Aggregate functions operate on a set of values to compute a single result.

General Functions

array_agg

Returns an array created from the expression elements. If ordering is required, elements are inserted in the specified order. This aggregation function can only mix DISTINCT and ORDER BY if the ordering expression is exactly the same as the argument expression.

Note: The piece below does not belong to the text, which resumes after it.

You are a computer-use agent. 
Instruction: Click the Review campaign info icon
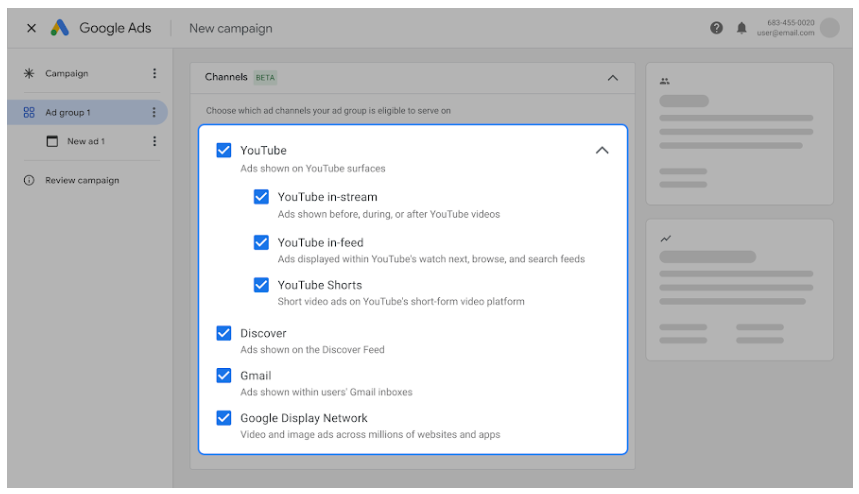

array_agg(expression [ORDER BY expression])

Arguments

  • expression: The expression to operate on. Can be a constant, column, or function, and any combination of operators.

Example

> SELECT array_agg(column_name ORDER BY other_column) FROM table_name;
+-----------------------------------------------+
| array_agg(column_name ORDER BY other_column) |
+-----------------------------------------------+
| [element1, element2, element3] |
+-----------------------------------------------+
> SELECT array_agg(DISTINCT column_name ORDER BY column_name) FROM table_name;
+--------------------------------------------------------+
| array_agg(DISTINCT column_name ORDER BY column_name) |
+--------------------------------------------------------+
| [element1, element2, element3] |
+--------------------------------------------------------+

avg

Returns the average of numeric values in the specified column.

avg(expression)

Arguments

  • expression: The expression to operate on. Can be a constant, column, or function, and any combination of operators.

Example

> SELECT avg(column_name) FROM table_name;
+---------------------------+
| avg(column_name) |
+---------------------------+
| 42.75 |
+---------------------------+

Aliases

  • mean

bit_and

Computes the bitwise AND of all non-null input values.

bit_and(expression)

Arguments

  • expression: Integer expression to operate on. Can be a constant, column, or function, and any combination of operators.

bit_or

Computes the bitwise OR of all non-null input values.

bit_or(expression)

Arguments

  • expression: Integer expression to operate on. Can be a constant, column, or function, and any combination of operators.

bit_xor

Computes the bitwise exclusive OR of all non-null input values.

bit_xor(expression)

Arguments

  • expression: Integer expression to operate on. Can be a constant, column, or function, and any combination of operators.

bool_and

Returns true if all non-null input values are true, otherwise false.

bool_and(expression)

Arguments

  • expression: The expression to operate on. Can be a constant, column, or function, and any combination of operators.

Example

> SELECT bool_and(column_name) FROM table_name;
+----------------------------+
| bool_and(column_name) |
+----------------------------+
| true |
+----------------------------+

bool_or

Returns true if all non-null input values are true, otherwise false.

bool_and(expression)

Arguments

  • expression: The expression to operate on. Can be a constant, column, or function, and any combination of operators.

Example

> SELECT bool_and(column_name) FROM table_name;
+----------------------------+
| bool_and(column_name) |
+----------------------------+
| true |
+----------------------------+

count

Returns the number of non-null values in the specified column. To include null values in the total count, use count(*).

count(expression)

Arguments

  • expression: The expression to operate on. Can be a constant, column, or function, and any combination of operators.

Example

> SELECT count(column_name) FROM table_name;
+-----------------------+
| count(column_name) |
+-----------------------+
| 100 |
+-----------------------+

> SELECT count(*) FROM table_name;
+------------------+
| count(*) |
+------------------+
| 120 |
+------------------+

first_value

Returns the first element in an aggregation group according to the requested ordering. If no ordering is given, returns an arbitrary element from the group.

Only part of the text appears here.